I can tell you that I have seen some of the high fiber brands with over 6 grams of dietary fiber per matzo. Trust me, you will definitely digest that one. Be careful of matzos that say “thin” or “light” as part of their marketing ploy, because they can be skimping on other areas, like fiber, which if you are looking for a healthier matzo, is something you want.

Ahhhh, the old school favorite!

The new school, highly improved ingredients!!

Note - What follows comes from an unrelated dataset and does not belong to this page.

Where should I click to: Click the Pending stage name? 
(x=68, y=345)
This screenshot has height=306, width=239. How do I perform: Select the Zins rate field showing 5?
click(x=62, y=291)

2     Macaroons—ahh yes, the Passover desserts. A love/hate relationship for me. Macaroons taste good and I am a big fan of the chocolate chip ones. They are small, and if you could really eat just one, that would be great. But chances are when that box (or two) gets opened, you will be eating more than one, and those little guys pack a heavy calorie punch with little to no fiber and lots of saturated fat! Just two of these little guys are 4 grams of saturated fat!! That is a lot for those tiny cookies. I suggest maybe swapping one for the fruit bowl, which will make you more full and keep you regular, or perhaps you could try a brand like Cocoroons, which for one macaroon still has 4 grams of saturated fat, but the ingredients are mostly raw and natural with unrefined sugars and flours. They have so many flavors, it is worth a shot to try them.

3.     Quinoa—I think for some variety, perhaps some quinoa based dishes would work as an alternative to all things matzo? Just a thought. As a reminder, quinoa is gluten free, high in protein and fiber and it is allowed during the Passover season. Just make sure it has the kosher for Passover certification.

4.     Incorporating Fruits and Veggies—this goes without saying in the nutrition world. I think eliminating some of the cookies and candies for strawberries and pineapples would be a smart idea, as would adding some veggie dishes into the mix. Remember, it’s all about balance.

5.     Using Egg Whites--use egg substitutes or egg whites (replace one egg with two egg whites) to offer a healthier option that is much lower in fat and cholesterol. For baked recipes replace one egg with ¼ cup unsweetened applesauce. Using egg whites can also work well in kugels, but not quite so amazing for matzo balls. Eggs in general are beneficial as a whole, just make sure you are not getting too much, because they can sneak their way into many dishes.

6.     Using Unsaturated Oils for Cooking/Baking--if you choose oil in your recipe make sure you are choosing unsaturated oil such as olive or canola oil. Use kosher for Passover vegetable cooking spray or vegetable broth in a non-stick pan when sautéing instead of extra fat (oil, butter, or margarine) to help cut back on fat intake.


This jar used to scare the #$%&* out of me

When people actually take the time to cook/prep gefilte fish, I have learned to like it.

7.     The Scoop on Gefilte Fish—I grew up scared of this stuff, floating around in a jar all scary and gelatinous looking. But as I have gotten older, I have found that a few of my friends who host Shabbat or other holiday dinners make their own and it can be quite tasty. This fish is most popular around Passover, but for some reason, not many people take advantage of it throughout the year, even though it's low in calories and fat, and high in protein. On average, gefilte fish is only around 45 to 50 calories per piece, and each packs the same amount of protein as one ounce of chicken. It also comes in jars marked "low sodium" that contain about 60 milligrams less sodium than regular types (270-330 milligrams). Gefilte fish makes a great lunch or light dinner option. However, when it's served as an appetizer to a multi-course seder, including mountains of sliced brisket and turkey, swap it with a salad or sautéed veggies instead of adding even more protein via this fish dish. 

8.     VERY IMPORTANT…Eating before Seder—it is a really smart idea to eat a small snack or meal before the Seder. Usually the actual meal part doesn’t come into a good hour or two into the Seder, and there is nothing worse than being starving and munching mindlessly on tons of Matzo before the actual dinner is served.

Of course, you can choose to ignore all of this and take this celebration as a time to splurge mindlessly, or you can splurge knowing you will spend extra time in the gym or eat more salads when it is all over. Completely up to you, I just wanted to spread some healthy cheer…Happy Passover to all who celebrate!